In order to accurately process my rules using the relationship table, I need to traverse the SNOMED-CT relationships across 72 antecedents, for this one term alone. Keep in mind, this has to be done for every term because I have no way of knowing which terms are concatenated and which ones are single.
So what's missing?
In order to deal with the issues, there are a few things that would come in handy.
Concatenated Term Indicator
A flag on a term that indicates that it is comprised of more than a single concept would provide the savvy terminology consumer with the ability to apply special processing or avoid concatenated terms altogether.
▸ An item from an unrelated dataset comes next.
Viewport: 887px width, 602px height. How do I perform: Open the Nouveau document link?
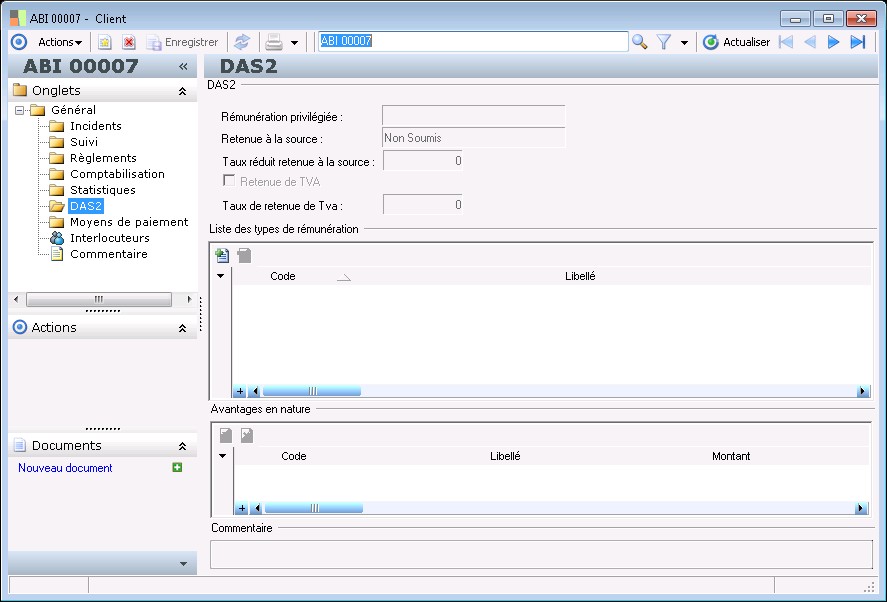[x=65, y=468]
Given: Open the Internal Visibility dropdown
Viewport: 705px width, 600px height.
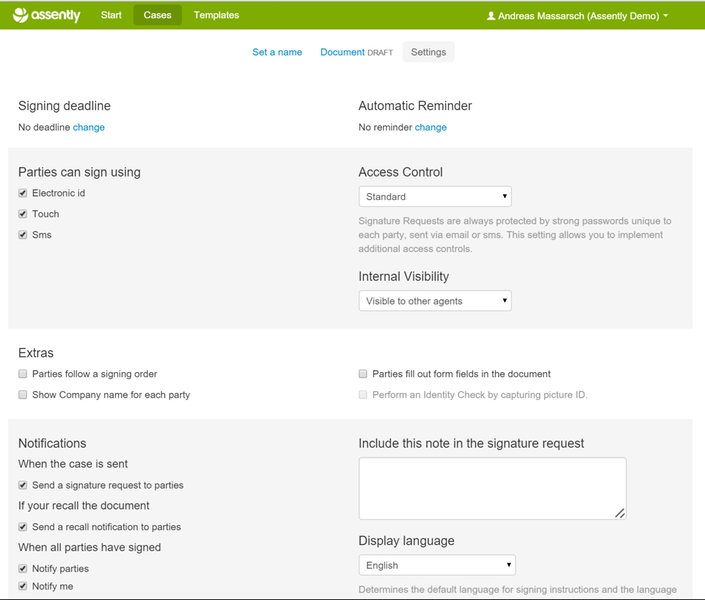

Concatenated Term to Components Relationship
If these terminologies provided relationships to their component terms that would be even better. This would not be like the ‘is a' relationships in
SNOMED-CT. The ‘Is a' relationship is an ontological relationship that relates concepts into the conceptual framework of SNOMED-CT. This would be a compositional link relating a concatenated term to the single conceptual terms that, when combined, are the conceptual equal of the concatenated term. In this relationship structure a concatenated term would never link to another concatenated term.
As an added bonus, if this type of relationship is created it can serve to identify which terms are concatenated.
This could be done within the existing SNOMED-CT structure by creating a new relationahip type like the 'is a' relationship but based purely on compositional relationships.
If this type of information was available, it could be used when processing clinical decision support to automatically include all concatenated terms that the included term is a component of.
I am not suggesting this is a simple thing to do, especially when you have terms like the following:
Hypertensive heart and chronic kidney disease, malignant, without mention of heart failure and with chronic kidney disease stage I through stage IV, or unspecified
What I am suggesting is that in order to create targeted, effective clinical decision support there has to be an effective strategy to deal with concatenated terms. Without that you place a significant burden on the content authors to accurately cover related concatenated terms with a specific rule. If you decide to rely on the ontological relationships, in the case of SNOMED-CT, you run the risk of generating significant noise as it can't tell where to stop.
My suggestion, in the short term, for those of you looking into using ICD-9, ICD10 CM or SNOMED-CT to drive diagnosis, problem or procedure codes is to create policies that avoid adding concatenated terms into the subset you are providing to users for selection. This will help you to avoid the problem and prepare your application for a easier road when, in the future, you begin to try to use those codes to drive clinical decision support.